Heparan sulfate proteoglycan from the extracellular matrix of human lung fibroblasts. Isolation, purification, and core protein characterization

Confluent cultured human lung fibroblasts were labeled with 35SO4(2-). After 48 h of labeling, the pericellular matrix was prepared by Triton X-100 and deoxycholate extraction of the monolayers. Heparan sulfate proteoglycan (HSPG) accounted for nearly 80% of the total matrix 35S]proteoglycans. After solubilization in 6 M guanidinium HCl and cesium chloride density gradient centrifugation, the majority (78%) of these 35S] HSPG equilibrated at an average buoyant density of 1.35 g/ml. This major HSPG fraction was purified by ion-exchange chromatography on Mono Q and by gel filtration on Sepharose CL-4B, and further characterized by gel electrophoresis and immunoblotting. Intact 35S]HSPG eluted with Kav 0.1 from Sepharose CL-4B, whereas the protein-free 35S]heparan sulfate chains, obtained by alkaline borohydride treatment of the proteoglycan fractions, eluted with Kav 0.45 (Mr approximately 72,000).

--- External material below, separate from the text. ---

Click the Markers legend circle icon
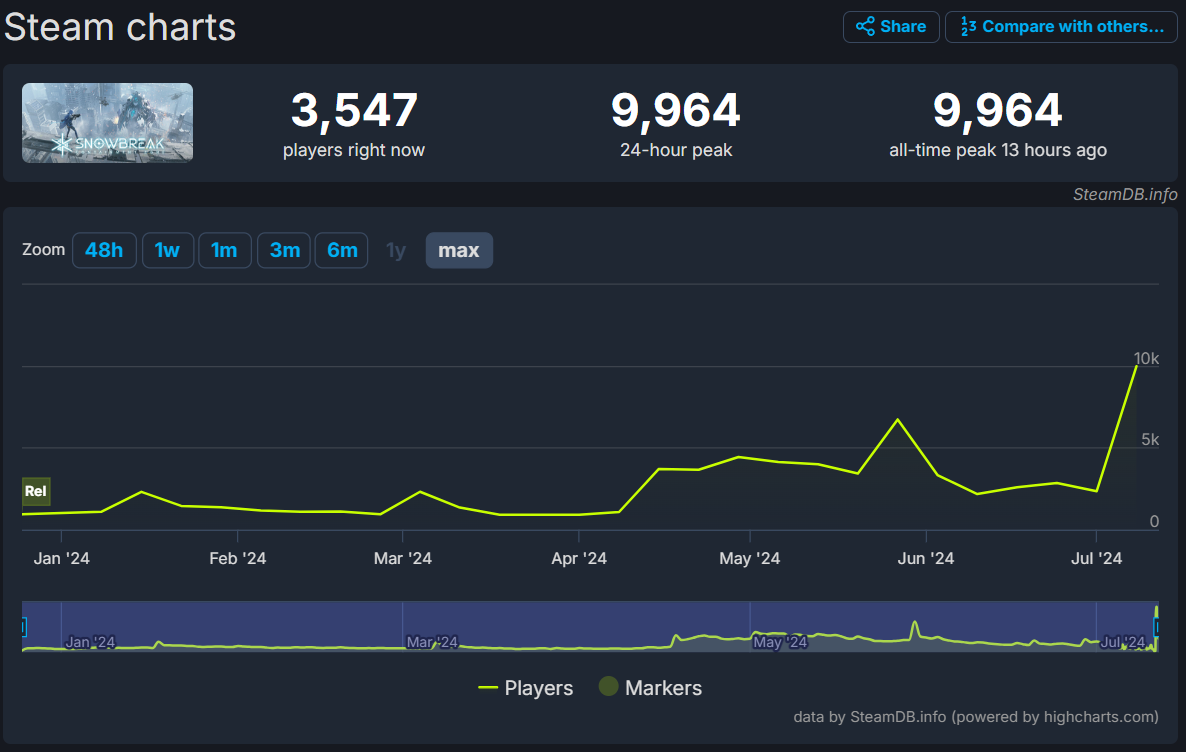Viewport: 1186px width, 752px height. point(608,687)
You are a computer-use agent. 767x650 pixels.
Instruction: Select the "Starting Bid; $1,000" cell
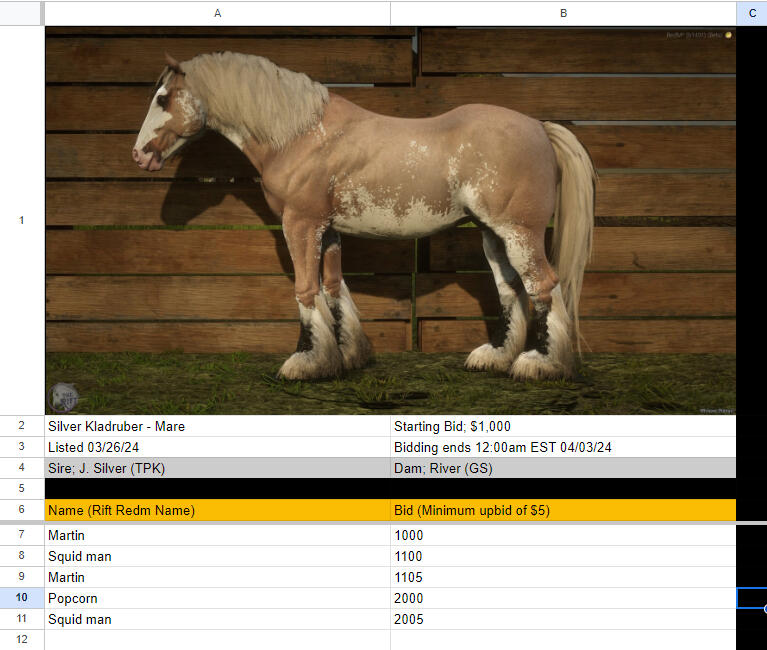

When analyzed by sodium dodecyl sulfate-polyacrylamide gel electrophoresis and autoradiography, core (protein) preparations, obtained by heparitinase digestion of 125I-labeled HSPG fractions, yielded one major labeled band with apparent molecular mass of approximately 300 kDa. Reduction with beta-mercaptoethanol slightly increased the apparent Mr of the labeled band, suggesting a single polypeptide structure and the presence of intrachain disulfide bonds. Immunoadsorption experiments and immunostaining of electrophoretically separated heparitinase-digested core proteins with monoclonal antibodies raised against matrix and cell surface-associated HSPG suggested that the major matrix-associated HSPG of cultured human lung fibroblasts is distinct from the HSPG that are anchored in the membranes of these cells. Binding studies suggested that this matrix HSPG interacts with several matrix components, both through its glycosaminoglycan chains and through its heparitinase-resistant core. Core (protein) interactions seem to be responsible for the association of the proteoglycan with the extracellular matrix.